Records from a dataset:
Content starts

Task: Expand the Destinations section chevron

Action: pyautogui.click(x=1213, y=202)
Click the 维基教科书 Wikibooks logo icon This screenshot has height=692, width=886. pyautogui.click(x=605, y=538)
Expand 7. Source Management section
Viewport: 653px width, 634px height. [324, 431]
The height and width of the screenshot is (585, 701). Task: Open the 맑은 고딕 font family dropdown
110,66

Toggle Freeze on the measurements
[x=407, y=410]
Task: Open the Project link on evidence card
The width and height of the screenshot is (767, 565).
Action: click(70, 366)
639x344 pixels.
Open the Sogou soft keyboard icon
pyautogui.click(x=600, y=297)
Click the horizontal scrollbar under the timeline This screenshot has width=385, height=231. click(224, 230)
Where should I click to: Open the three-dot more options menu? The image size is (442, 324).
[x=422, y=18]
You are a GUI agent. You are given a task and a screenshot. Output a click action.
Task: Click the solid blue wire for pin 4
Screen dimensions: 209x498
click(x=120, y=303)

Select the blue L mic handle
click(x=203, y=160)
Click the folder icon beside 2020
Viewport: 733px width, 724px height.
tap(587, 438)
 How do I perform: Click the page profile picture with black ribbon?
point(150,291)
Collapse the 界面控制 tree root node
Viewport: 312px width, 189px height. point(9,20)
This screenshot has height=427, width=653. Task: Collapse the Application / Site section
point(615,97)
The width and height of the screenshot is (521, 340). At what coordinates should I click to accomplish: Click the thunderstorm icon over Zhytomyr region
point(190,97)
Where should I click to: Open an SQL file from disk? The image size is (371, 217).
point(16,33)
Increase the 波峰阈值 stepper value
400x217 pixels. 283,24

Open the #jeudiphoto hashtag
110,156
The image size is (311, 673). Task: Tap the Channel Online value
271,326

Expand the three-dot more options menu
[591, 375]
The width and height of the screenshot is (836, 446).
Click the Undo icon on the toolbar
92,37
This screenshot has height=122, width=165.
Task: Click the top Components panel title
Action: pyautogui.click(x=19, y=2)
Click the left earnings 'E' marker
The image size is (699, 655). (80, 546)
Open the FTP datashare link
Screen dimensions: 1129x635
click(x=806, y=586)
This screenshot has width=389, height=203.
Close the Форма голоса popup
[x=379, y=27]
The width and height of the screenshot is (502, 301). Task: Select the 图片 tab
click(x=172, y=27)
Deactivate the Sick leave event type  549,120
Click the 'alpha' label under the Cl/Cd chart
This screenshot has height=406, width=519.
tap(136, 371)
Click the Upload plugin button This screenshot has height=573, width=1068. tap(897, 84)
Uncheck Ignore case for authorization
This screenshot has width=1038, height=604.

Content ends

● **What you have to do**
The entries are to be retyped in full, with no alteration.

● **Solution to the problem**
Task: Expand the Destinations section chevron

Action: pyautogui.click(x=1213, y=202)
Click the 维基教科书 Wikibooks logo icon This screenshot has height=692, width=886. pyautogui.click(x=605, y=538)
Expand 7. Source Management section
Viewport: 653px width, 634px height. [324, 431]
The height and width of the screenshot is (585, 701). Task: Open the 맑은 고딕 font family dropdown
110,66

Toggle Freeze on the measurements
[x=407, y=410]
Task: Open the Project link on evidence card
The width and height of the screenshot is (767, 565).
Action: click(70, 366)
639x344 pixels.
Open the Sogou soft keyboard icon
pyautogui.click(x=600, y=297)
Click the horizontal scrollbar under the timeline This screenshot has width=385, height=231. click(224, 230)
Where should I click to: Open the three-dot more options menu? The image size is (442, 324).
[x=422, y=18]
You are a GUI agent. You are given a task and a screenshot. Output a click action.
Task: Click the solid blue wire for pin 4
Screen dimensions: 209x498
click(x=120, y=303)

Select the blue L mic handle
click(x=203, y=160)
Click the folder icon beside 2020
Viewport: 733px width, 724px height.
tap(587, 438)
 How do I perform: Click the page profile picture with black ribbon?
point(150,291)
Collapse the 界面控制 tree root node
Viewport: 312px width, 189px height. point(9,20)
This screenshot has height=427, width=653. Task: Collapse the Application / Site section
point(615,97)
The width and height of the screenshot is (521, 340). At what coordinates should I click to accomplish: Click the thunderstorm icon over Zhytomyr region
point(190,97)
Where should I click to: Open an SQL file from disk? The image size is (371, 217).
point(16,33)
Increase the 波峰阈值 stepper value
400x217 pixels. 283,24

Open the #jeudiphoto hashtag
110,156
The image size is (311, 673). Task: Tap the Channel Online value
271,326

Expand the three-dot more options menu
[591, 375]
The width and height of the screenshot is (836, 446).
Click the Undo icon on the toolbar
92,37
This screenshot has height=122, width=165.
Task: Click the top Components panel title
Action: pyautogui.click(x=19, y=2)
Click the left earnings 'E' marker
The image size is (699, 655). (80, 546)
Open the FTP datashare link
Screen dimensions: 1129x635
click(x=806, y=586)
This screenshot has width=389, height=203.
Close the Форма голоса popup
[x=379, y=27]
The width and height of the screenshot is (502, 301). Task: Select the 图片 tab
click(x=172, y=27)
Deactivate the Sick leave event type  549,120
Click the 'alpha' label under the Cl/Cd chart
This screenshot has height=406, width=519.
tap(136, 371)
Click the Upload plugin button This screenshot has height=573, width=1068. tap(897, 84)
Uncheck Ignore case for authorization
This screenshot has width=1038, height=604.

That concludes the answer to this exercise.